UBS、SKハイニックスADRの買いとソウル株の空売りを推奨

UBS、SKハイニックスADRの買いとソウル株の空売りを推奨

SKハイニックスのナスダックADR売り出しには280億ドルの案件に対し約1960億ドルの需要が集まり、投資家はAI向けメモリー供給で同社が中核的役割を担うとみている。

要約

SKハイニックスのナスダック上場の米国預託証券(ADR)売り出しには、280億ドルの案件に対して約1960億ドルの需要が集まり、高帯域幅メモリーの需要を押し上げる人工知能インフラ投資を背景に、韓国のメモリーチップメーカーに対する投資家の強い需要が浮き彫りとなった。

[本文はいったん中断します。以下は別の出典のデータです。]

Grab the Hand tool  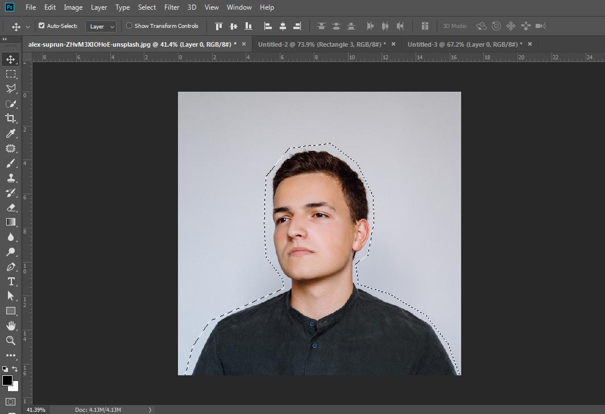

案件は普通株1779万株を1対10の比率で1億7790万ADRに組成する内容で、ブルームバーグはこれまでにベイリー・ギフォード・オーバーシーズ、コーチュー・マネジメント、シチュエーショナル・アウェアネス・パートナーズが合計で最大70億ドルの関心を示したと報じていた。 UBSグループの、米国上場の預託証券を買い、同社のソウル株を空売りするとの推奨は引き続き重要な論点であり、ADRがプレミアムで取引される可能性があるとの見方を反映している。これまでの報道では、この売り出しは7倍超の応募超過となり、グローバルのロングオンリー・ファンド、政府系ファンド、アジア重視の機関投資家から注文が集まったとされていた。バンク・オブ・アメリカ、シティグループ、ゴールドマン・サックス、JPモルガン・チェースなどの引受会社は、現地市場の引け後に価格を決定する予定だった。 調達資金は生産能力の拡大とASMLの先端EUV露光装置の購入に充てられる予定であり、AIデータセンターに不可欠とみなされる分野での成長資金を、SKハイニックスが厚みのある米国資本市場を活用して調達している実態を示している。SKハイニックスは、サムスン、マイクロンと並びHBMを大規模生産できる世界で3社のうちの1社であり、同社のチップはエヌビディアのデータセンター向けGPUに採用されている。同社のソウル上場株は年初来で約260%上昇しており、AI主導の力強い需要がメモリー市場における優位を維持できるかどうかに投資家の関心が集まっている。

用語解説
  • 米国預託証券: 外国企業の株式を裏付けとして米国で取引される証券。
  • 高帯域幅メモリー: AIや高性能計算向けチップで大量のデータを高速に転送するために設計された先端メモリーの一種。
  • EUV露光: 極端紫外線を使って非常に微細で先端的な半導体回路を形成する製造プロセス。